She brought an application seeking documents against the organisation, which she described as a pseudo religious cult.
Ms Johnston claimed the documents were necessary in her action for damages against the church and three of its members - John Keane, Tom Cunningham and Gerard Ryan.
She alleged that while undergoing "treatment" offered by the church she suffered increasingly with a dissociative stress reaction, became intolerant and rejected family and friends.
Ms Johnston claimed she suffered a distinct personality change, would often adopt a fixed stare and simulated smile while switching off her feelings.
She also said she became increasingly confused and her health suffered.
The church and its three named members deny Ms Johnston's allegations.
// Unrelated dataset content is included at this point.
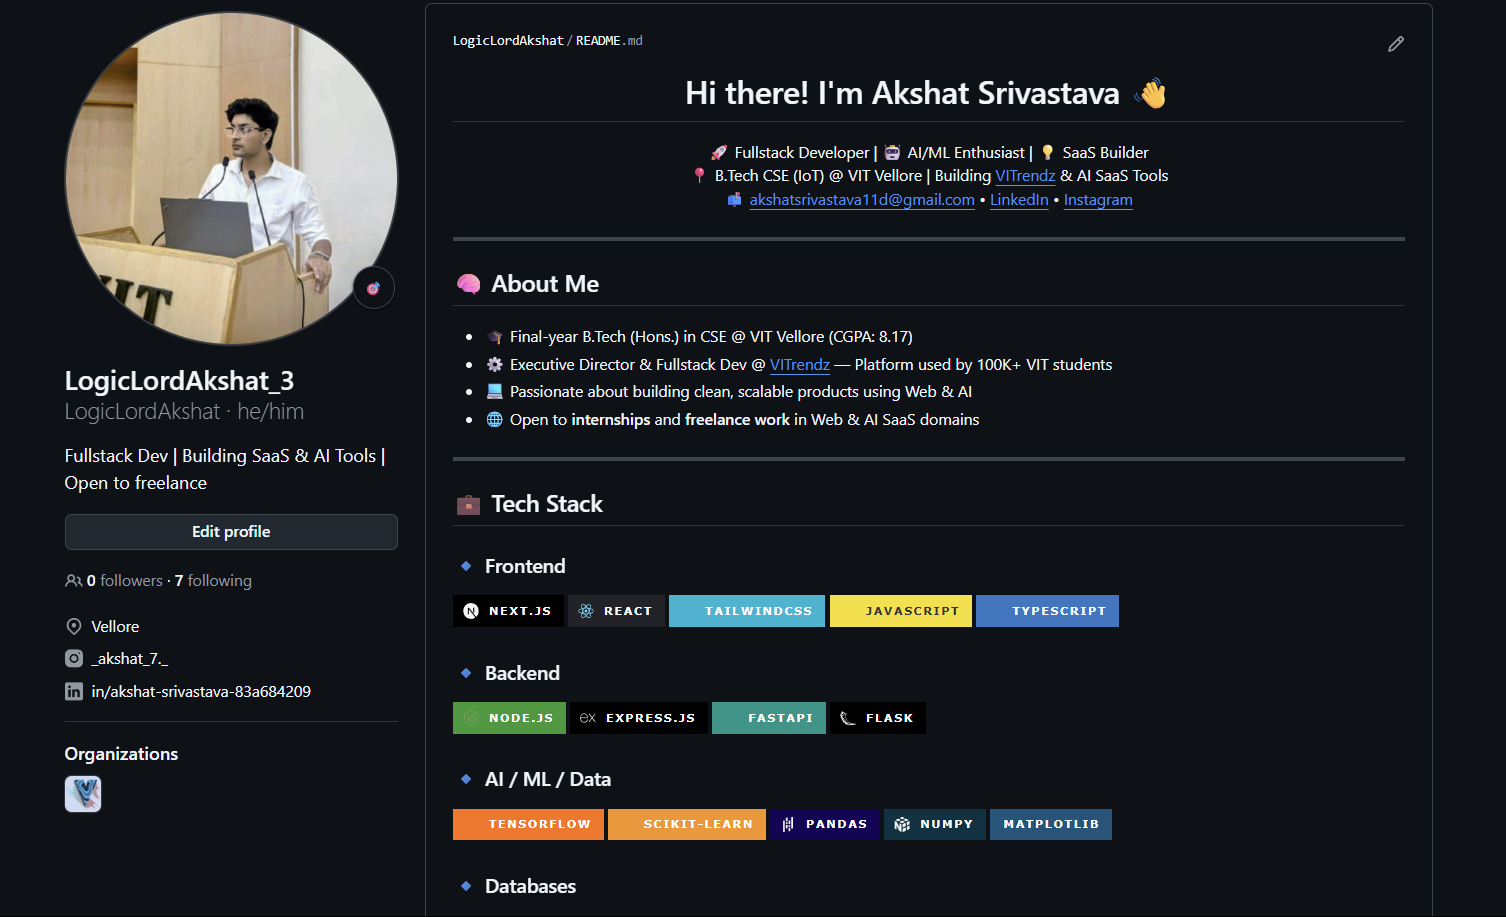The width and height of the screenshot is (1506, 917).
Task: Open the in/akshat-srivastava-83a684209 LinkedIn profile link
Action: pos(200,692)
The organisation makes a claim of "sacredotal privilege" in relation to a "counselling" folder sought by Ms Johnston.
She alleged that at a time when to Mr Cunningham's knowledge she was in an "emotionally liable condition", he said courses known as "dianetic auditing" would greatly improve her sense of well-being. Pressure was exerted on her to have a test which took place in March 1992 and the evaluator was Mr Keane. Ms Johnston claimed Mr Keane and Mr Cunningham pressurised her into subscribing for a "purification rundown and training routing" at a cost of £1,200.
She was told to attend a "doctor" of the organisation who transpired not to be a registered medical practitioner but a cult member. She said she was persuaded to join the "Sea Organisation" and sign "a billion-year contract" to work for Scientology.
David O'Neill BL, for the church, said his clients believed they would suffer damnation if they disclosed the counselling folder.